→ What to produce
Exactly as they stand, copy the lines from the one containing "Task: Select the" to the final line of the data; leave out the pictures.

********

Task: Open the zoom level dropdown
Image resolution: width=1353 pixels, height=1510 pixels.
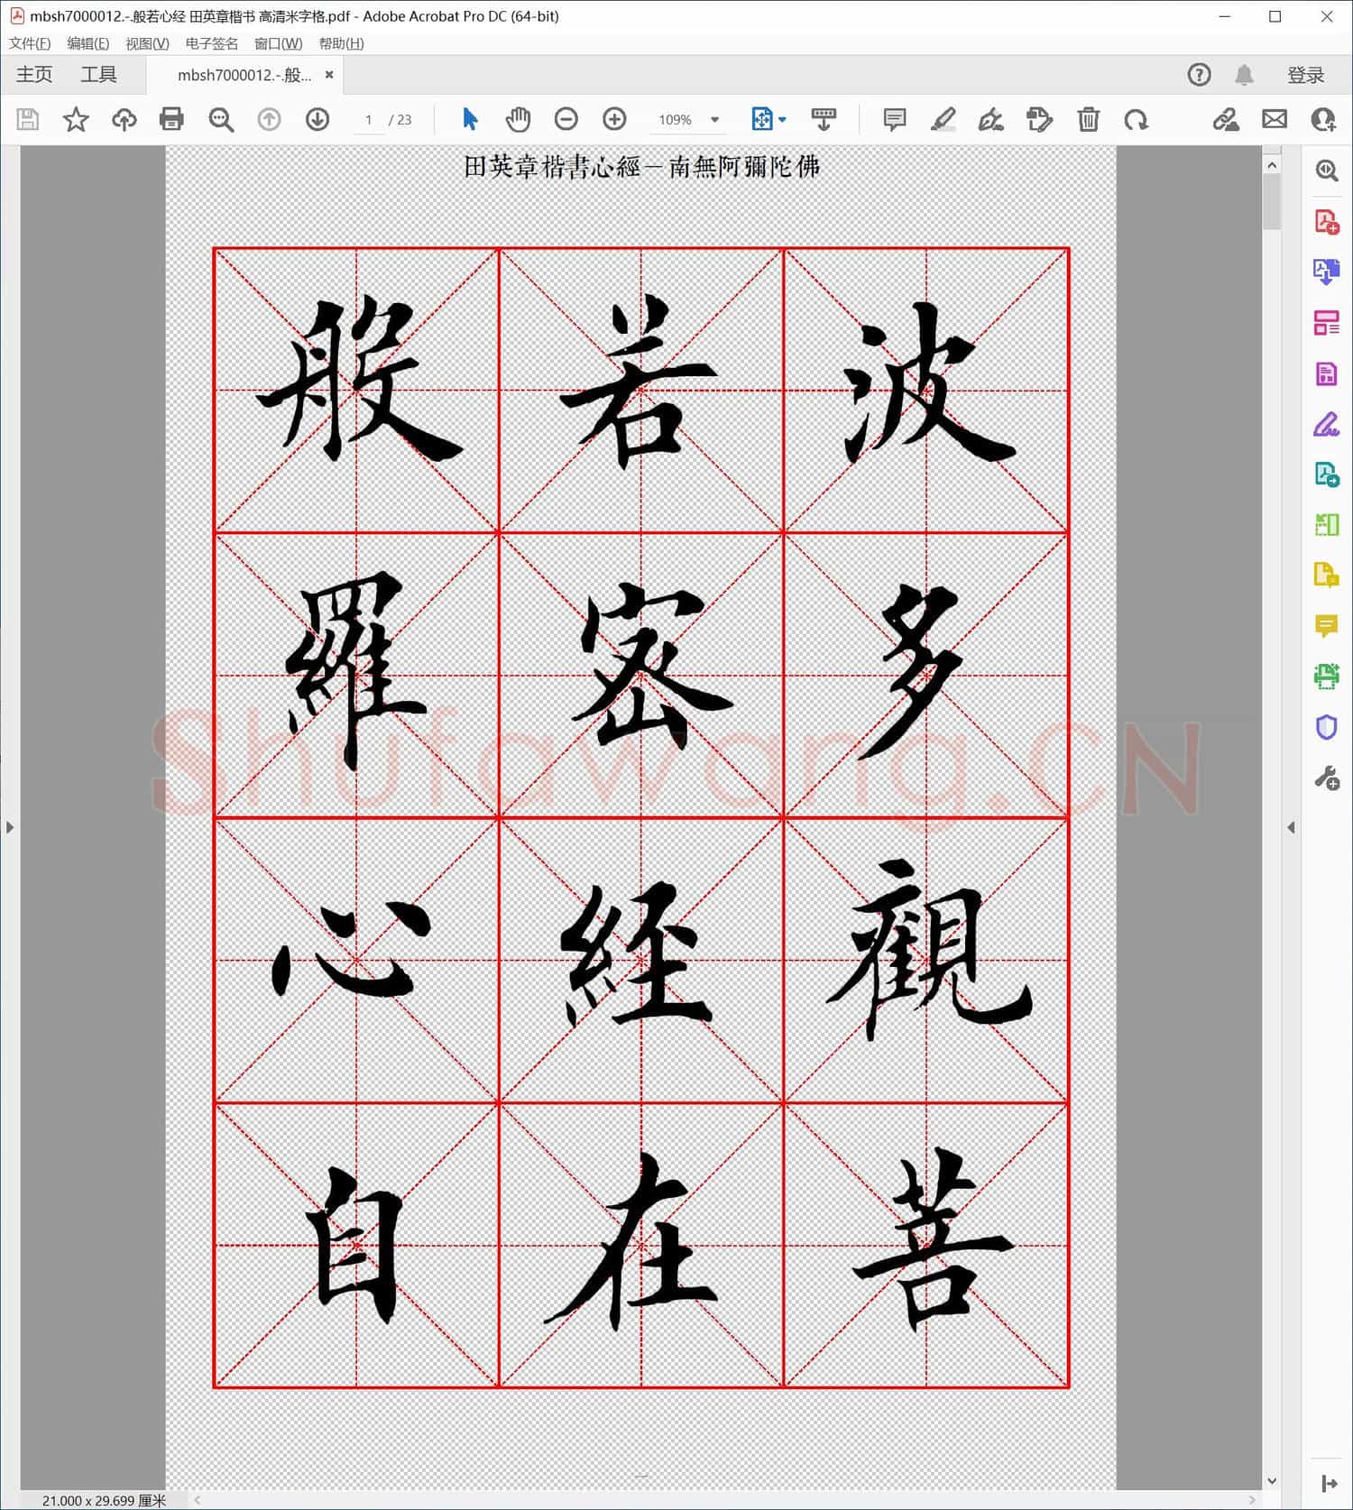Action: tap(714, 120)

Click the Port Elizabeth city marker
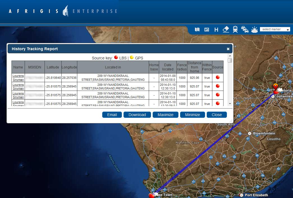click(241, 195)
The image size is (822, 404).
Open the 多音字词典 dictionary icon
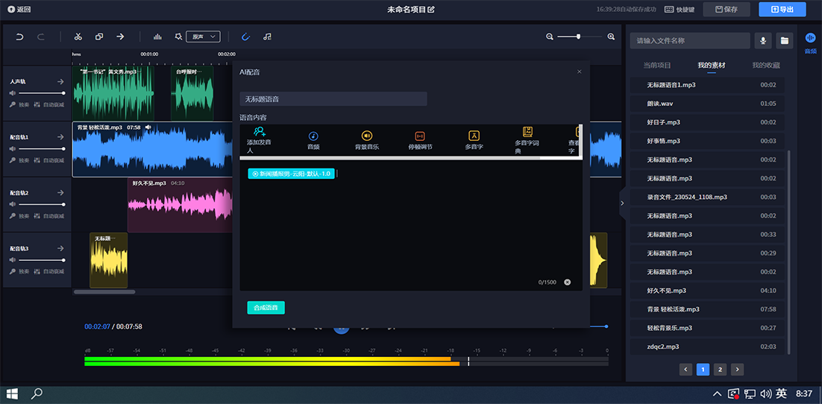[x=527, y=132]
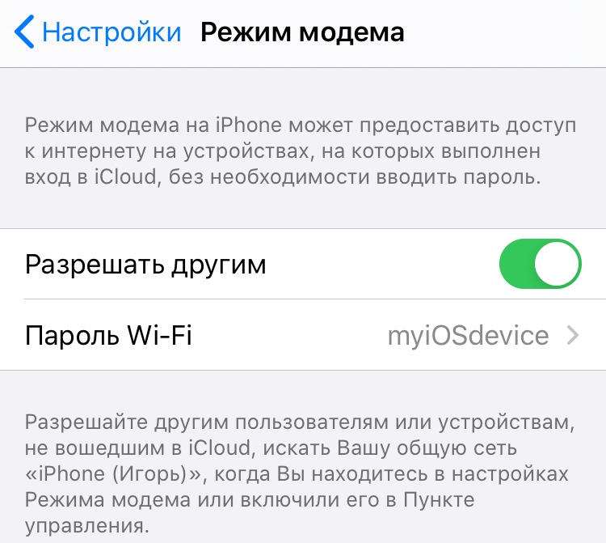Tap the blue back chevron icon
The height and width of the screenshot is (543, 606).
click(x=24, y=32)
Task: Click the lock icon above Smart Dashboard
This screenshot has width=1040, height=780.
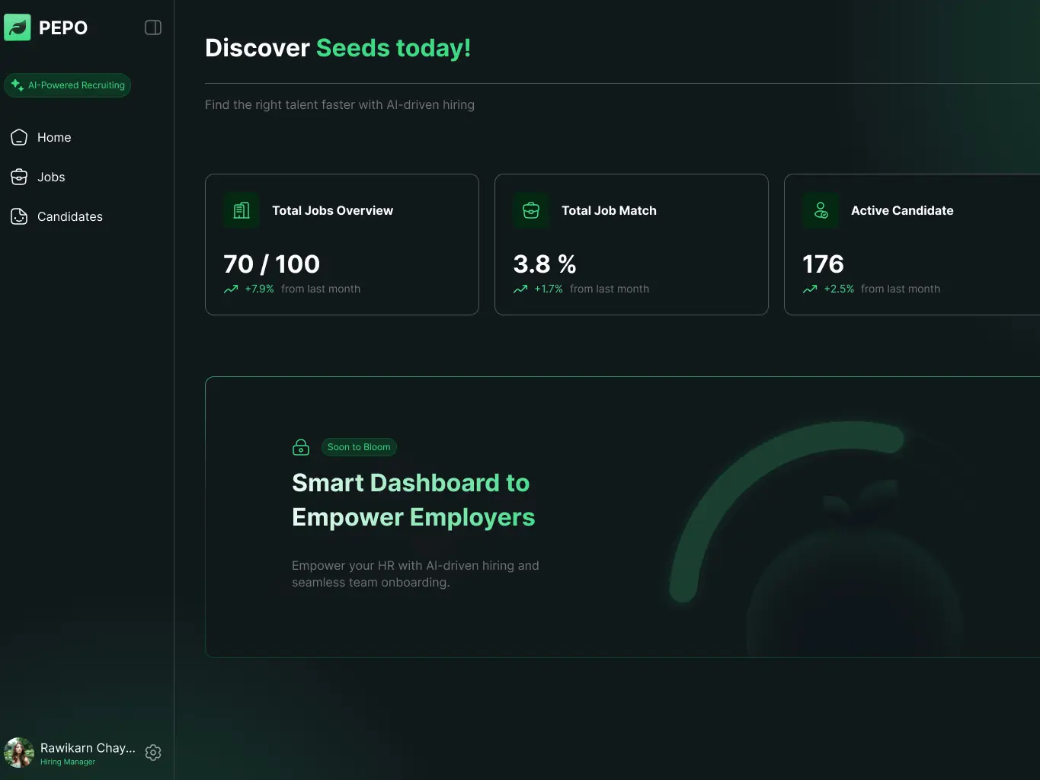Action: 301,447
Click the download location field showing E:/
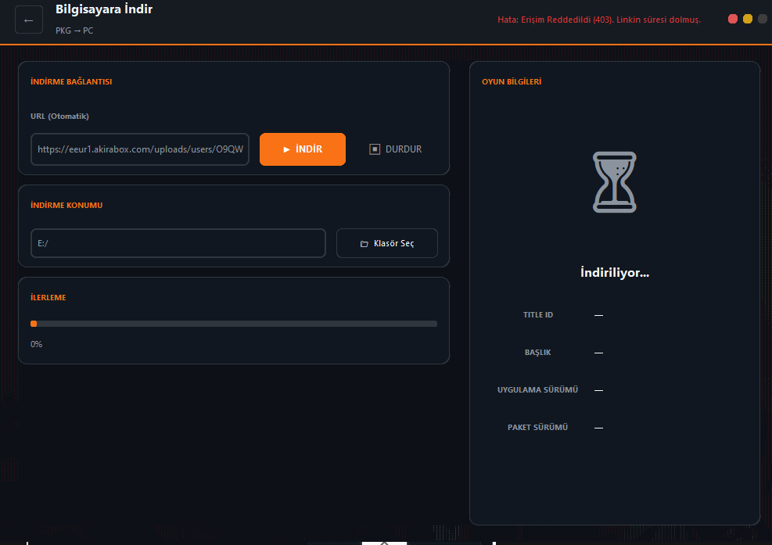The height and width of the screenshot is (545, 772). pos(178,243)
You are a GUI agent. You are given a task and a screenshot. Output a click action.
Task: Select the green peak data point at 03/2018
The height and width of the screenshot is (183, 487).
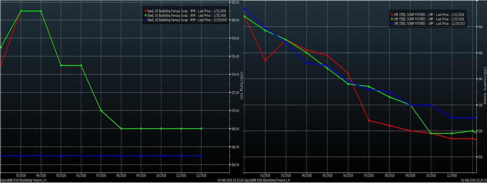21,11

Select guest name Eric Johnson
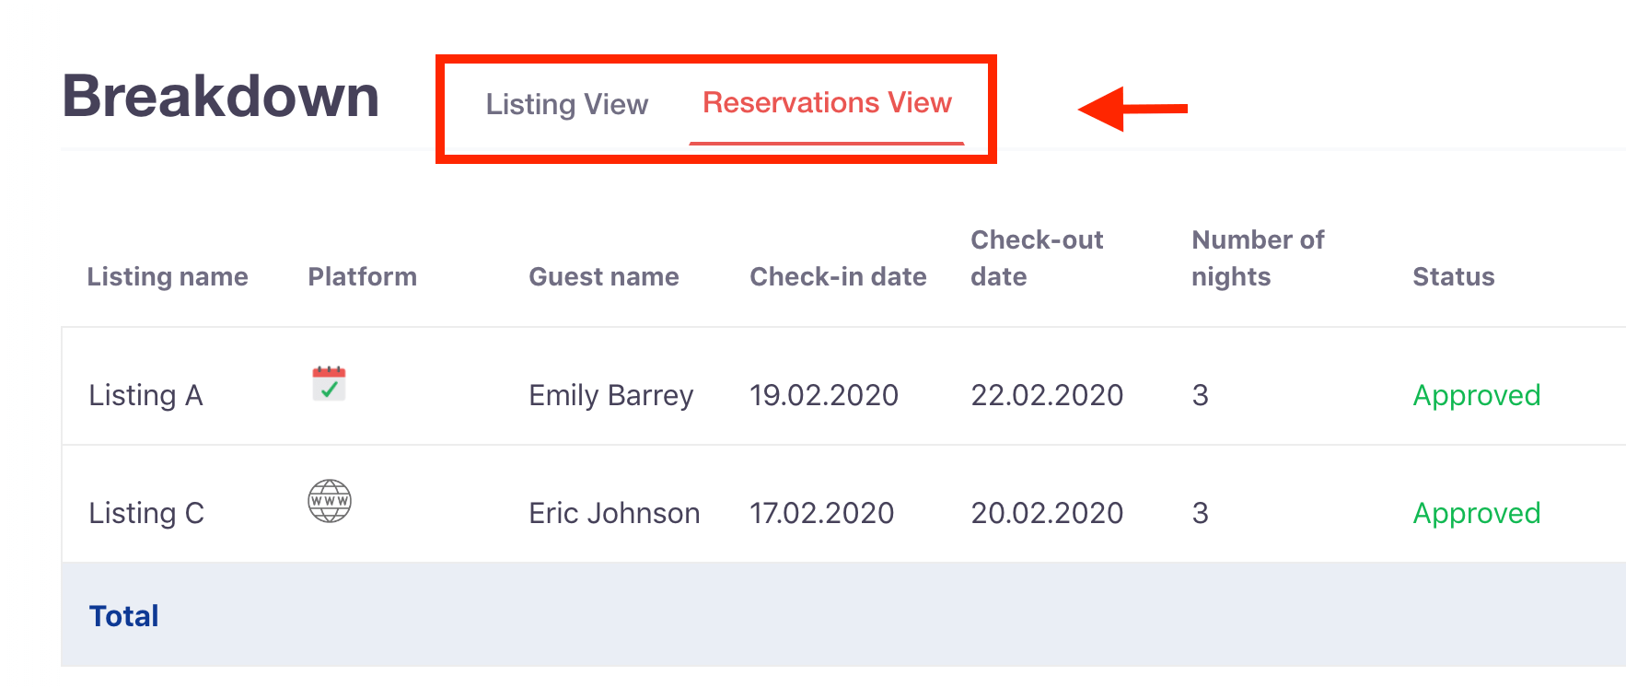coord(614,513)
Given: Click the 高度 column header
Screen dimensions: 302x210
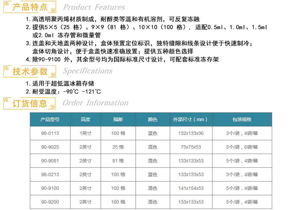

********

→ Answer to this exercise
Task: Select the green peak data point at 03/2018
The height and width of the screenshot is (183, 487).
21,11

Select guest name Eric Johnson
coord(614,513)
Given: Click the 高度 column header
Screen dimensions: 302x210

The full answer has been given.